* [Task brief] Could you print all the entries below exactly as they appear, omitting the pictures?

[Stored data]
:::

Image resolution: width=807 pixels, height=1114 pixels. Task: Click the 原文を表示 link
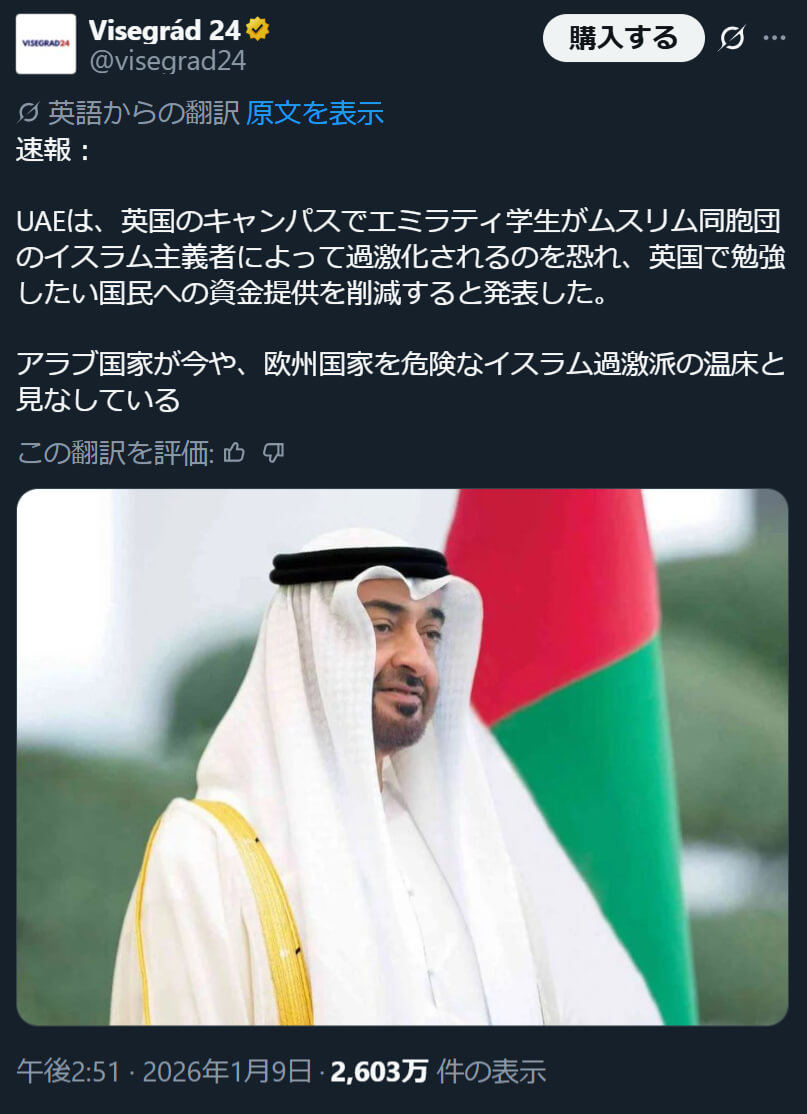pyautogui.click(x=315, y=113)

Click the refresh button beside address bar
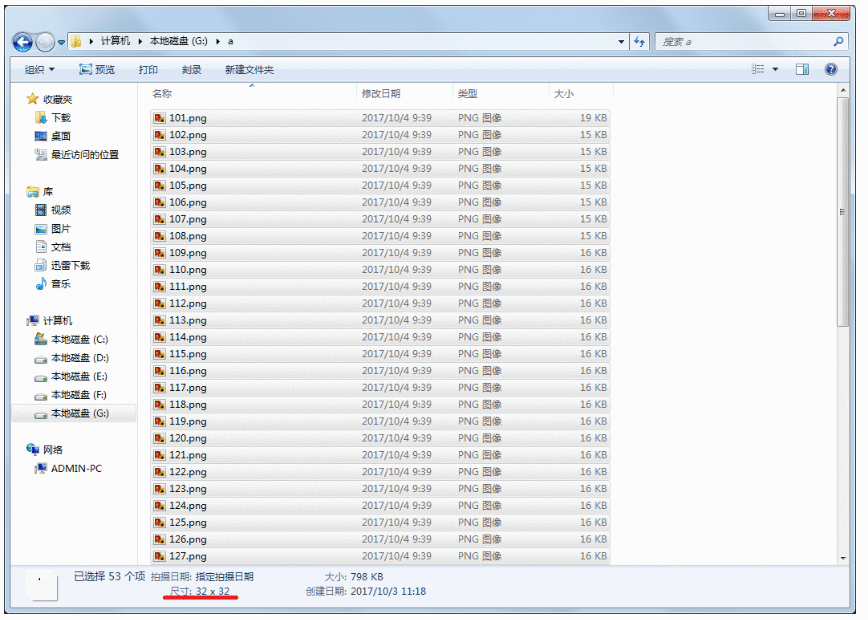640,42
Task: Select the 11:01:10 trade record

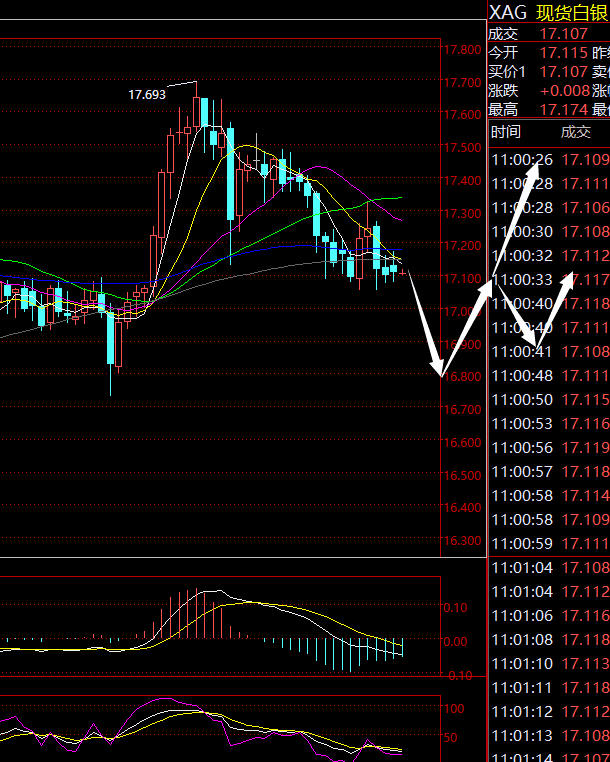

:::

* [Reply to the exercise]
Image resolution: width=807 pixels, height=1114 pixels. Task: Click the 原文を表示 link
pyautogui.click(x=315, y=113)

Click the refresh button beside address bar
640,42
Task: Select the 11:01:10 trade record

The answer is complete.